AnuvvaMuvva · 29/12/2013 20:29

This is heartbreaking. :( I've been living on my own for 5 years now and had forgotten that relationships can get like this.

You sound so lonely! Do you have no-one else nearby -- friends or family? Do you think it's Christmas that has brought this to your attention when the rest of the year you're busy with (don't know your kids' ages but I'm assuming) school, homework, play dates (?), work, etc? So you've realised that actually, as a companion, your OH is pretty dull?

soontobeslendergirl · 29/12/2013 20:31

thanks, yeah, I'm fine. Guess I am just contemplating my future. New Year is coming up and I'm just wondering if maybe we should be calling it a day. We've been together for 19 years, 17 year wedding anniversary coming up. I don't hate him, he is not a bad person, I'm just not sure that I love him either.

We don't fight, but there isn't very much joy or laughter either really - not sure if I am expecting too much.

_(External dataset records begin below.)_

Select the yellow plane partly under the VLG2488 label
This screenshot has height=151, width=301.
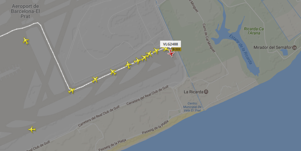165,49
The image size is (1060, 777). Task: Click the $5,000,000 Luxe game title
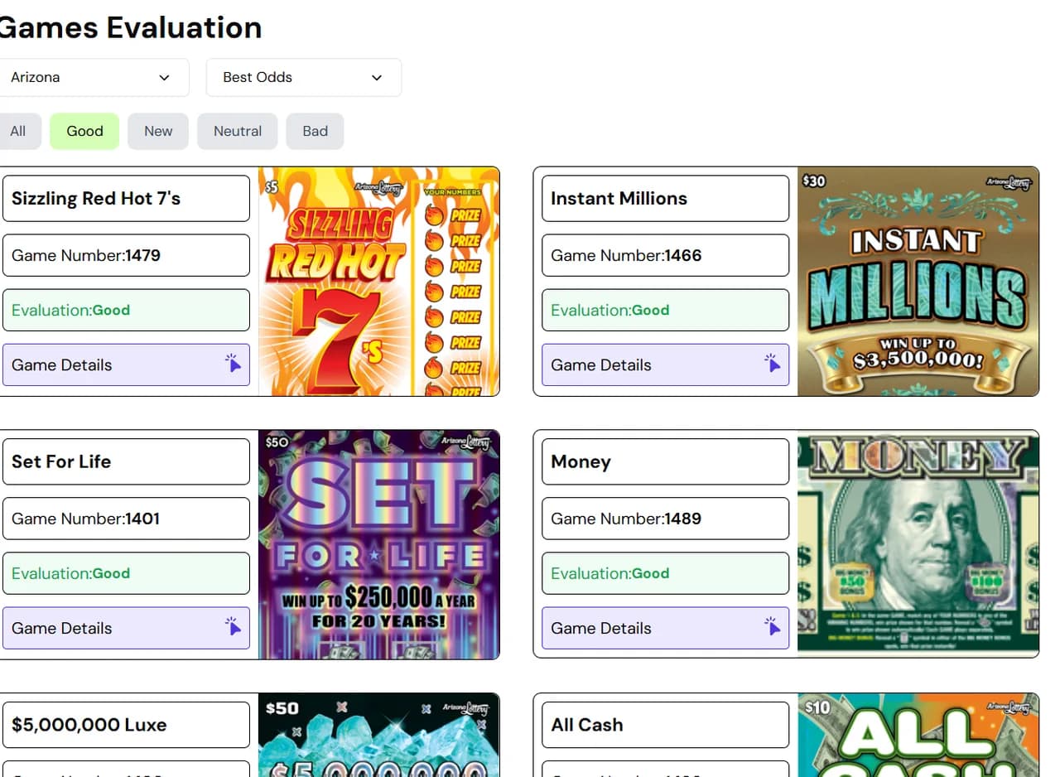coord(89,725)
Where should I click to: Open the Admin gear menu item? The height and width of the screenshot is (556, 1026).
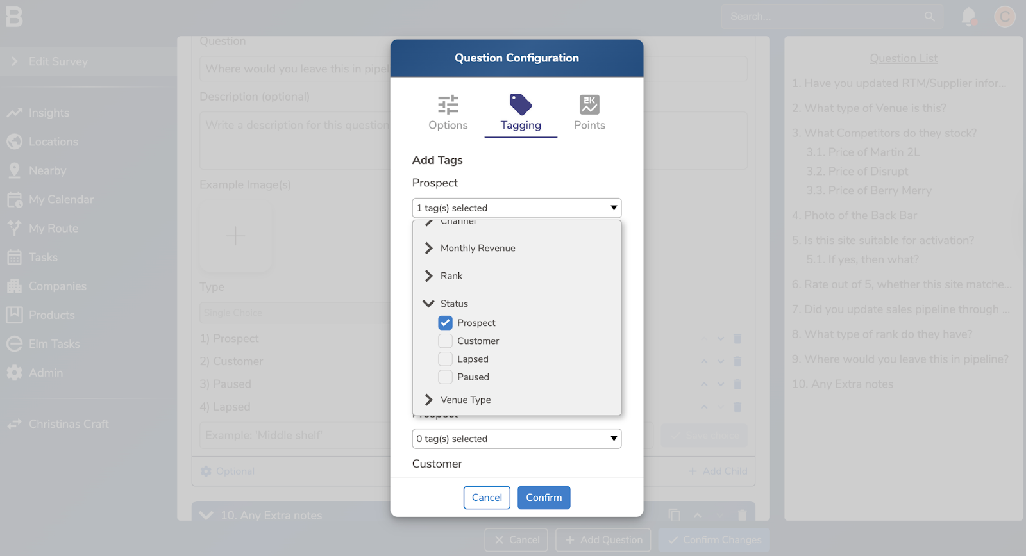pyautogui.click(x=46, y=373)
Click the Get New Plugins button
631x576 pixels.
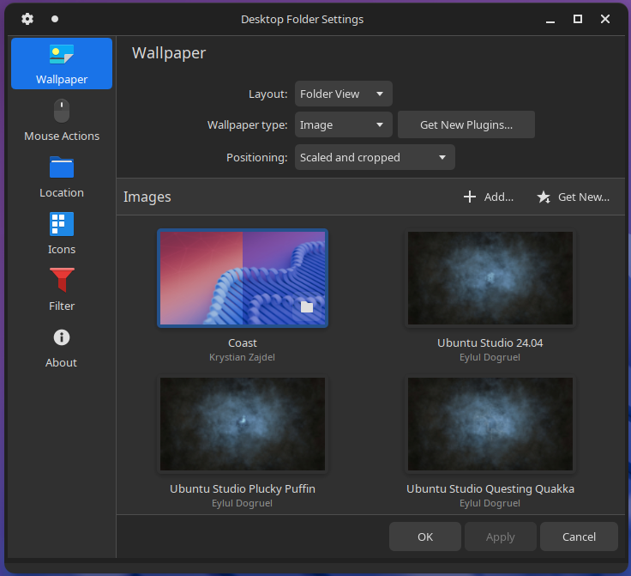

He once said that no-one is responsible for someone else's happiness which probably sums him up. Whereas I think that doing things to make people happy is showing that you love them.

OP posts:
AnuvvaMuvva · 29/12/2013 20:31

I thought he founded lonely too, with his hillwalking, but your latest list has made me think that he's the type who just doesn't get "hints". And that you'd have to be standing in front of the TV with your bags packed before he realised you were unhappy!

(I do think many blokes are like that though, to some extent.)

AnuvvaMuvva · 29/12/2013 20:34

He's right that YOU are responsible for your own happiness, though. You can't put all your happiness eggs into one bastard, to paraphrase Dorothy Parker.

What would make you happy? And how could he directly provide that?

When you met, did he use his initiative to name you happy, or has he always been like this but you were busier and didn't notice?

AnuvvaMuvva · 29/12/2013 20:36

Sorry for my typos - autocorrect.

Could you be happy if you told him what you wanted and he provided/supported it? Or would you still be sad, because ideally he'd use his own brain to think about making you happy?

soontobeslendergirl · 29/12/2013 20:38

Anuvva, yes, we are usually very busy. We both work full time and boys are early High School age. The boys are the joy of my life - I suppose like most married couples with kids, when we do talk it tends to be focussed around them and their future. We have generally always worked well as a team especially when the boys were younger but gradually, it seems that the responsibility for everything seems to rest on my shoulders. I am the major wage earner and I also do the majority of the housework and being around for the kids.

Just a few things, all pretty minor, that have been done or said over the holidays have culminated and are really making me question whether this is the way I want to spend the rest of my life.